_TASK REQUIREMENTS_
Every line from the one with "At what coordinates" to the end of the listing below must be printed exactly, with no other text and no pictures.

_DATA FOR REVIEW_
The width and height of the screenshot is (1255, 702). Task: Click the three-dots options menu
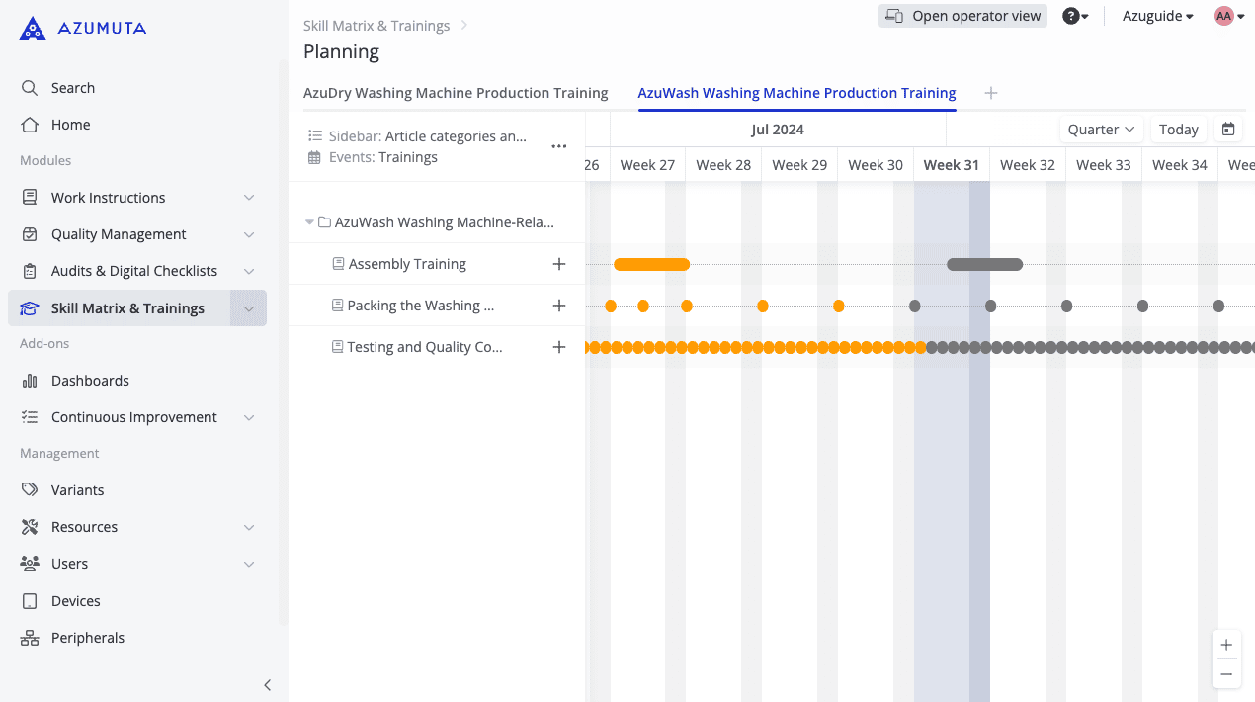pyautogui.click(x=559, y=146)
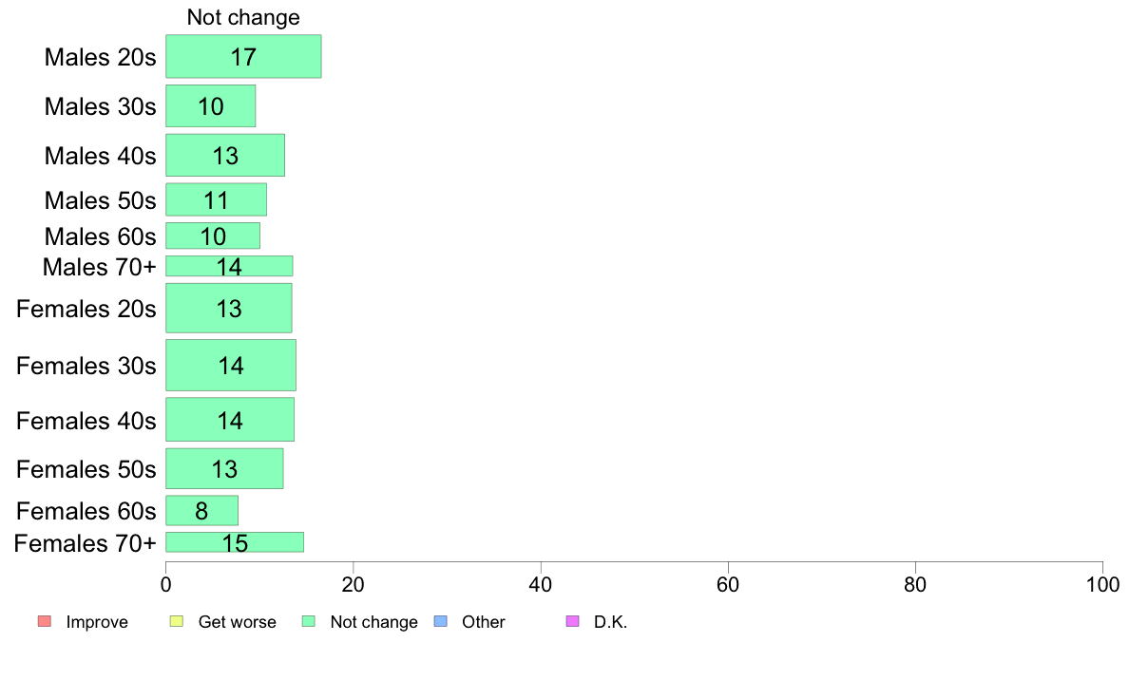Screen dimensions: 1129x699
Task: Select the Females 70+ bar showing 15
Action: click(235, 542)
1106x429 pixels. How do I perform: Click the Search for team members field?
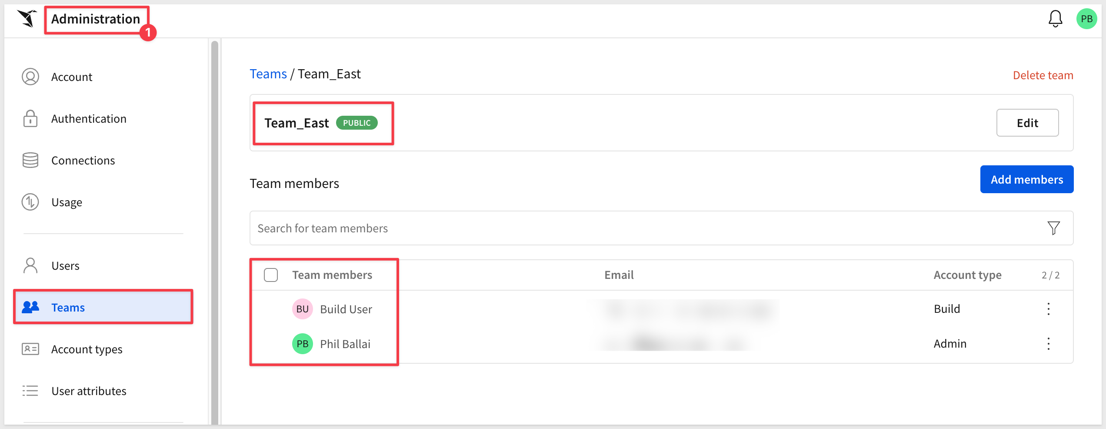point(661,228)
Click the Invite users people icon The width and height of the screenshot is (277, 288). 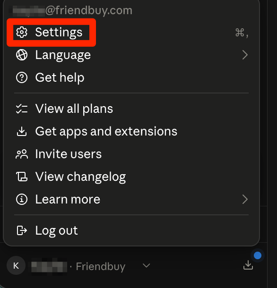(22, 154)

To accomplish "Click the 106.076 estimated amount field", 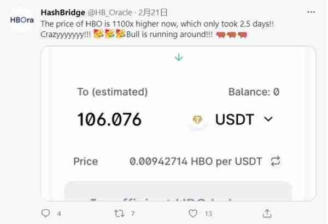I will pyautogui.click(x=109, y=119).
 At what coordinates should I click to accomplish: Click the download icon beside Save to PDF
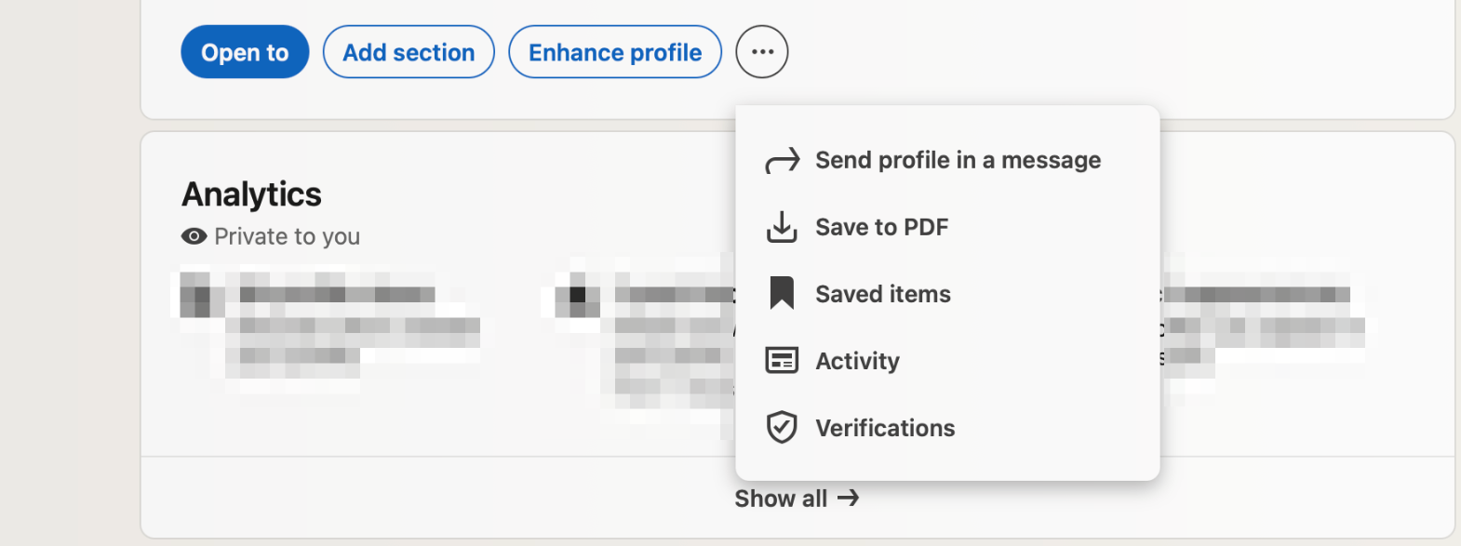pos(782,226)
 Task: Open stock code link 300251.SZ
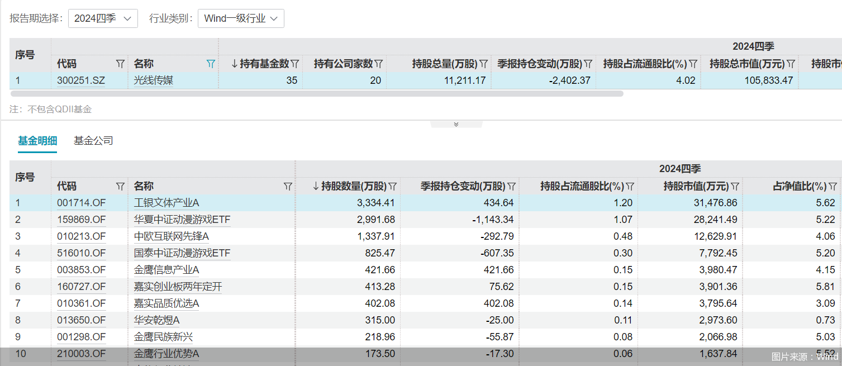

_YOUR SOLUTION_
 At what coordinates should I click to accomplish: Click the download icon beside Save to PDF
pos(782,226)
 Task: Open stock code link 300251.SZ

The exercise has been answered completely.